Officials from the Small Business Administration, which administers the program, didn’t respond to requests for comment. But Treasury Secretary Steven Mnuchin, who has been steering SBA policy on the program, indicated in a televised interview last week that “technical fixes” would be made to address concerns raised by some businesses.
The steps being considered will mean a shift in the program’s focus—from one that was primarily aimed at keeping employees on the payroll, to also helping to keep small businesses from failing.
“Liberalizing the rules by lowering the requirement to spend 75% on payroll-related costs and/or extending the time frame that funds can be used is critical for the survival prospects of millions of small businesses, and the ultimate success of this program,” said Ann Marie Mehlum, a former top SBA official and senior adviser at FS Vector, a financial advisory firm.
Change is being driven in part by cooling demand for loans, which business advocates say reflects an inability of companies to use the money.
The initial tranche of $350 billion in loans ran out April 16, after about two weeks. But three weeks after the second $310 billion tranche of funding was opened up, about 37% of the funds remained available, according to figures on the SBA website.
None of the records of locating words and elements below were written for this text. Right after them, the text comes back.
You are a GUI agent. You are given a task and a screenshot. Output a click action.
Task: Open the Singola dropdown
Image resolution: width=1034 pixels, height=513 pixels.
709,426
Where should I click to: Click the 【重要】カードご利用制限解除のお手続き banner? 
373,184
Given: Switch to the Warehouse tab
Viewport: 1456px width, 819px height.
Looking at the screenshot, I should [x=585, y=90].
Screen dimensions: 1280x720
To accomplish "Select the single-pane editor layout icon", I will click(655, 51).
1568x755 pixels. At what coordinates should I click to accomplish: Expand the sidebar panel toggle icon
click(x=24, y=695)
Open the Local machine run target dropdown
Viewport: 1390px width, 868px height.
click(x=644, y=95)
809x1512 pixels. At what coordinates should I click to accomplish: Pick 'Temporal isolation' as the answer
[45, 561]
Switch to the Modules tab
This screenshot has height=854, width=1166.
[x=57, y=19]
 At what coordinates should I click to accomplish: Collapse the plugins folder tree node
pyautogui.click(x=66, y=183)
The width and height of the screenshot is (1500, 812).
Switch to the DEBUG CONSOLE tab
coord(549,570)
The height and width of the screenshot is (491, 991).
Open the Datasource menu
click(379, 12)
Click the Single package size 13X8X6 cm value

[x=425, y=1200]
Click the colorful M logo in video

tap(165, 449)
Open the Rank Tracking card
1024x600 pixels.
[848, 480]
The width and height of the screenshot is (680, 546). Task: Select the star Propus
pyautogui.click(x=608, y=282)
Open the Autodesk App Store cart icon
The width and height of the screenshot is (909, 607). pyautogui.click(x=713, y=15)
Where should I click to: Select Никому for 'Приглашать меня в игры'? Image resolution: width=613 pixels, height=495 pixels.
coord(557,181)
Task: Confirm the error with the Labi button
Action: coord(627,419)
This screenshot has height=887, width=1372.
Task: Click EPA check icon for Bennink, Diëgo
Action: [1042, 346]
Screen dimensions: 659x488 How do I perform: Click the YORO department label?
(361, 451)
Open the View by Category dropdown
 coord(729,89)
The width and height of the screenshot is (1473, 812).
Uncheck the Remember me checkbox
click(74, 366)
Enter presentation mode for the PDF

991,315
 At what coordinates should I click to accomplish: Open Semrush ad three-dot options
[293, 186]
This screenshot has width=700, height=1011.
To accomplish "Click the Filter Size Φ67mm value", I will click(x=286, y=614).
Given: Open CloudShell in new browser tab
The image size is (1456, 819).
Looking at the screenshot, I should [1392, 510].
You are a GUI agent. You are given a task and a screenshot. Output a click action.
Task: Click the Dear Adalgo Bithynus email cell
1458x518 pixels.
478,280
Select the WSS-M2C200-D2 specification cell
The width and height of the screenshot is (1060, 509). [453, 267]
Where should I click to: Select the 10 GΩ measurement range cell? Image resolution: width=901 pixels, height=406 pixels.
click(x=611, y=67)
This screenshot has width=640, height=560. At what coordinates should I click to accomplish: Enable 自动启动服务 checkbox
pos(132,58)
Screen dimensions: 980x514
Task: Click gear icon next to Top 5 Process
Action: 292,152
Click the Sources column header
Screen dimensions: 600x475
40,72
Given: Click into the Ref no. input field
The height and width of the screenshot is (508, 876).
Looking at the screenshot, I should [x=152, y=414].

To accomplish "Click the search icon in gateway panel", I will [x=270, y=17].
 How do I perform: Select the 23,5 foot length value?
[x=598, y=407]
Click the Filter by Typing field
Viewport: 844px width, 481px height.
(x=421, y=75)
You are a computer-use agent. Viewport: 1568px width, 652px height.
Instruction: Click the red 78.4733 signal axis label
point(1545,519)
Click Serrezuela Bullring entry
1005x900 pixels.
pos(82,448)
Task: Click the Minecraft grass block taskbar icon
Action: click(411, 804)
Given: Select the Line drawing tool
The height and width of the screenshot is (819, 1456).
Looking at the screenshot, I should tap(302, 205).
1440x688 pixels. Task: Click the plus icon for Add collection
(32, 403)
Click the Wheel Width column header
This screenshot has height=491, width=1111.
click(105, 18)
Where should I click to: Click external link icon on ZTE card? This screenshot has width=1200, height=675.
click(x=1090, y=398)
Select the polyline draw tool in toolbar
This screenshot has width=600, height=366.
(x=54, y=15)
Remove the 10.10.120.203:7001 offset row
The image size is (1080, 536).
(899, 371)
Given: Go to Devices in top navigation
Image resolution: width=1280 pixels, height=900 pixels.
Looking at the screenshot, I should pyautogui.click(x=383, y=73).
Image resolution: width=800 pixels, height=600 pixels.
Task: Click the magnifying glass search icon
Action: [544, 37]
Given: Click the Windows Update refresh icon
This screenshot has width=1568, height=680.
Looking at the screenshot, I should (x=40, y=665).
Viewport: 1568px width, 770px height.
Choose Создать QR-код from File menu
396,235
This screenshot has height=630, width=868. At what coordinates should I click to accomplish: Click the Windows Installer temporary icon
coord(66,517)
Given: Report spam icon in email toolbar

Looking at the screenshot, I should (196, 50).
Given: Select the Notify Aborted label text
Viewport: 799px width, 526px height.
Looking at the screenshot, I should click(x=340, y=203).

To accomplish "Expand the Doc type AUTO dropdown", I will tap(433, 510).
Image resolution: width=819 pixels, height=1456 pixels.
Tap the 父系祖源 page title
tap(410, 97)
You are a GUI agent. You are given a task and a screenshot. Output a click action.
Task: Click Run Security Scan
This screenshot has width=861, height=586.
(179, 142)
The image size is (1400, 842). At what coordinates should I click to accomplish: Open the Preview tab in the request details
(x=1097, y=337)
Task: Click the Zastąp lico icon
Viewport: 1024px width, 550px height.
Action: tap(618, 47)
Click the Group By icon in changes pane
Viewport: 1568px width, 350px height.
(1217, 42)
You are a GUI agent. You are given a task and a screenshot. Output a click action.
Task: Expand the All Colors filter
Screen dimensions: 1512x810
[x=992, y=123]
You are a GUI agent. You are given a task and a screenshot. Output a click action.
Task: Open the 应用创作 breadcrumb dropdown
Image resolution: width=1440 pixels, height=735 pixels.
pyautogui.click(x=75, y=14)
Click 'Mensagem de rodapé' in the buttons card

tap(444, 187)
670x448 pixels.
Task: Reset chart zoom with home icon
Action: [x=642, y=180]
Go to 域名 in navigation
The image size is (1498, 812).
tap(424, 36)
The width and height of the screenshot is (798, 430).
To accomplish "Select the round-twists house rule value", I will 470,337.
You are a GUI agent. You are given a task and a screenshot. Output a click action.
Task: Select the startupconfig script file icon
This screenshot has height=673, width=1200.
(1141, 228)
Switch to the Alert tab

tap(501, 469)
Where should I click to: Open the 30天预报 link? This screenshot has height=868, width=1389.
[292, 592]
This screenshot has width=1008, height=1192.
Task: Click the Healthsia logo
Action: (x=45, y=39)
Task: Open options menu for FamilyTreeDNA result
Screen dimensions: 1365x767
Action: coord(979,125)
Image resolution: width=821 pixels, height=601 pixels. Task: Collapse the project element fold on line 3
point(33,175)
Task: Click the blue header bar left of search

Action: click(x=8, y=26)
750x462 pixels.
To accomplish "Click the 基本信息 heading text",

Changes to the program could help business owners like Janice Riordan, who runs a women’s clothing boutique in Venice, Fla.
After receiving her PPP loan, she has only been able to bring back three of her six employees. She lost $250,000, or 70%, of her revenue between mid-March and early May, a peak season.
Even after her store reopened on May 4 after a month’s closure, sales are running at 30% below normal levels. Unopened boxes of merchandise are piled high in the back room and paying her expenses, vendors and business credit-card debt is a struggle, she says.
“Mostly, I have become angry. I think it’s part of the grieving process,” she said. “I feel it isn’t worth taking this chance. At the push of a button, it could be halted again,” she said.
Changes are expected to come in two waves. Technical fixes in a new guideline on loan forgiveness from the Treasury Department and the SBA to be unveiled in the coming days.
Treasury and SBA released Friday an application form for loan forgiveness and said that regulations and guidance will be issued “soon” to help borrowers and lenders.
Broader changes could require congressional action. The National Federation of Independent Businesses has asked Congress to expand the repayment period for the amounts that aren’t forgiven to five years from the current two years, and to allow businesses to apply for the paycheck program loans more than once if needed.
Alfredo Ortiz, president of Job Creators Network, an advocacy group close to the GOP, said small businesses immediately need administrative guidance from the SBA and Treasury, adding that he expects broader changes to come later as part of the next stimulus package. His group recommends the eight-week period for using funds start once each business is permitted to operate at full capacity by its local government.
“Because otherwise you may have 25% of revenues coming in, which is the maximum mandated by law, but you are being asked to bring in 100% of your payroll. That is a mismatch of cost and revenue. As a business person, you will never do that,” Mr. Ortiz said.
The program generally aims to provide businesses that employ 500 or fewer people with loans that can be forgiven if the money is used primarily to pay employees.
The SBA’s Inspector General issued a report May 8 that said the SBA veered from congressional intent in some cases, noting that the 75% payroll rule was never mandated by the legislation.
The SBA told the Inspector General that the 75% rule was imposed to “effectuate the core purpose of the statute and ensure finite program resources are devoted primarily to payroll.” Changing that rule doesn’t require a legislative action and Treasury can revise it on its own, says a spokesman for Sen. Marco Rubio (R., Fla.), while extending the eight-week period for using the funds does. Mr. Mnuchin said the 75% rule is based on how Congress designed the program and that he would be “happy to work with Congress” if lawmakers wish to change it.